Da dove viene questa sua voglia di uscire dalle righe e dai canoni di un cinema italiano più classico?
Giancarlo Giannini: Avevo voglia di dar vita a qualcosa che non seguisse le regole, forse perché avendole seguite per tanto tampo ora sentivo il bisogno di essere libero. Personalmente il cinema lo vedo come divertimento e per una volta mi sono cimentato in un qualcosa di inclassificabile, di non lineare, di assolutamente visionario.
Silvia De Santis: Diciamo che sono stata fortunata a trovarmi nel posto giusto al momento giusto, avevo già lavorato con Giancarlo e in più possedevo due requisiti necessari, l'essere in grado di recitare in presa diretta in inglese e saper suonare il pianoforte, e io sapevo fare tutte e due le cose. La prima lettura del copione mi ha molto stimolata come anche la presenza di F. Murray Abraham, un attore che trovo davvero straordinario. Il film si incentra molto sul rapporto ambiguo tra il cacciatore e la sua preda e su tutte le sfumature psicologiche del caso, come ha lavorato sui personaggi per rendere al meglio questo scambio?

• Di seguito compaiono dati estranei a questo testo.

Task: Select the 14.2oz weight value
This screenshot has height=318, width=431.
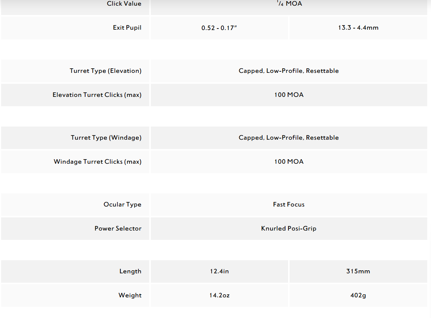Action: pyautogui.click(x=219, y=295)
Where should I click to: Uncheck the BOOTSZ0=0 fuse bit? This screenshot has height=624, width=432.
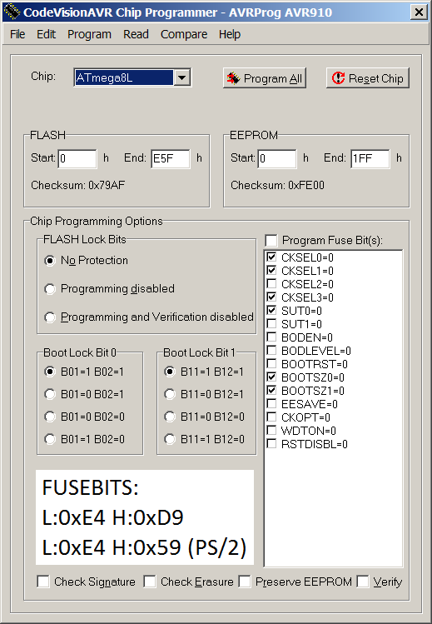271,377
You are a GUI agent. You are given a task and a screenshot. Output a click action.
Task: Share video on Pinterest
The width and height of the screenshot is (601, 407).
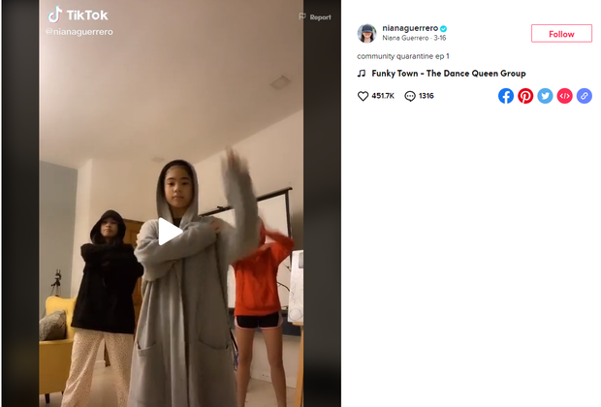pyautogui.click(x=525, y=96)
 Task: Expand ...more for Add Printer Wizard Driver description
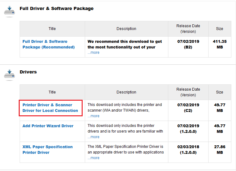click(x=94, y=137)
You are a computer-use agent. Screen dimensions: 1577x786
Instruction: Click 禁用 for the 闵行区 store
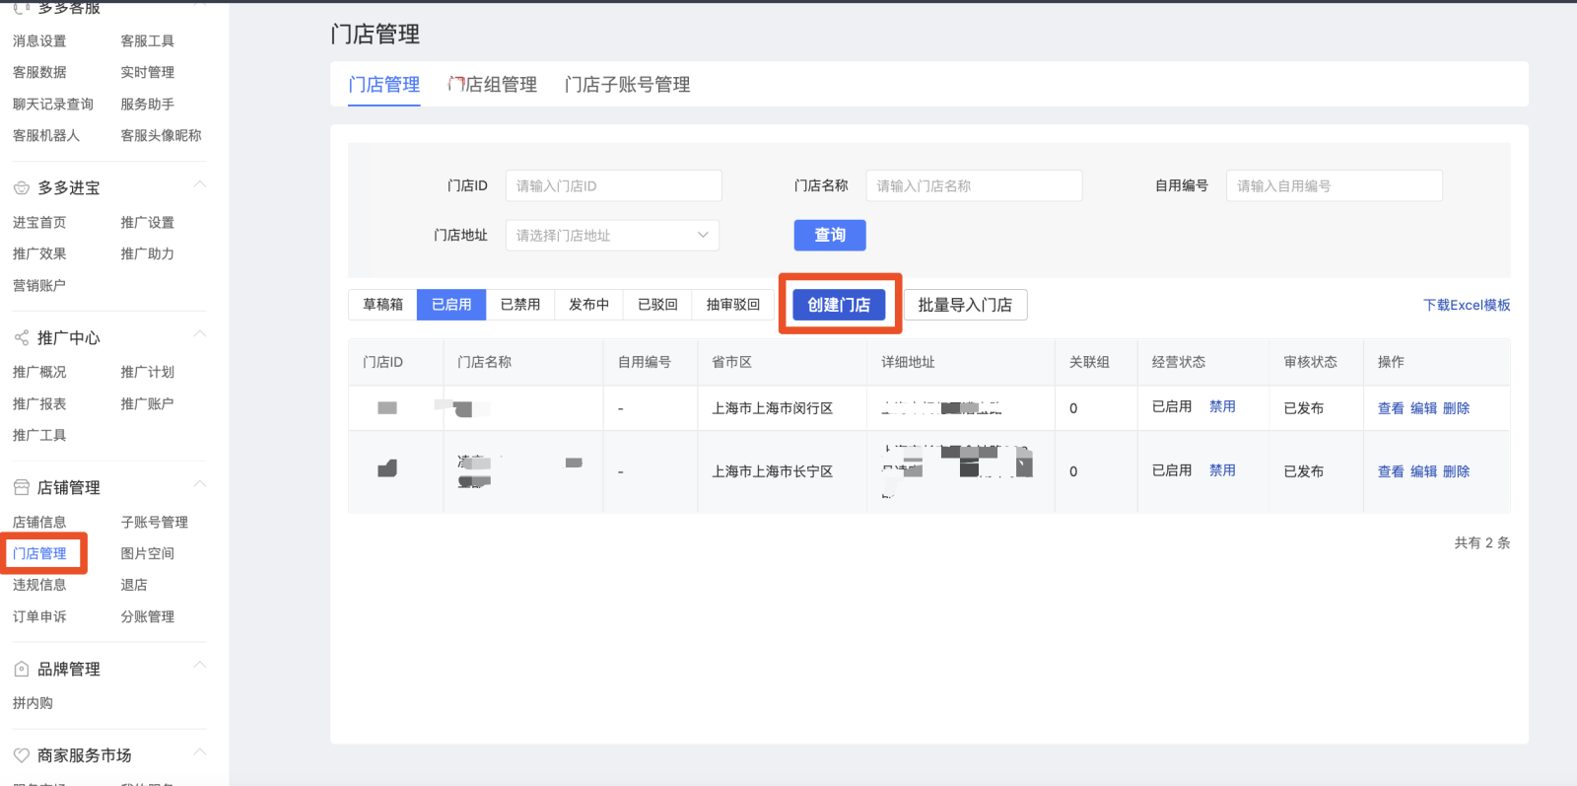pos(1222,407)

Giancarlo Giannini: Ho la fortuna di insegnare recitazione al Centro Sperimentale di Cinematografia e mi piace molto raccontare loro i segreti del mio mestiere. Devo dire che nel film ho impostato su me stesso e su Silvia un tipo di recitazione particolare che io amo definire asincrona. Nel film non è infatti la battuta ad essere efficace ma è il sottotesto della battuta a colpire lo spettatore, ho cercato di inserire forme di asincronismo anche nella sceneggiatura e nella colonna sonora soprattutto per quel che riguarda le scene di 'caccia' nelle quali non c'è quasi mai l'accoppiamento musicale che ci si aspetta durante l'azione.
Che consigli ha dato a Silvia De Santis su come impostare il suo personaggio nei momenti più intensi?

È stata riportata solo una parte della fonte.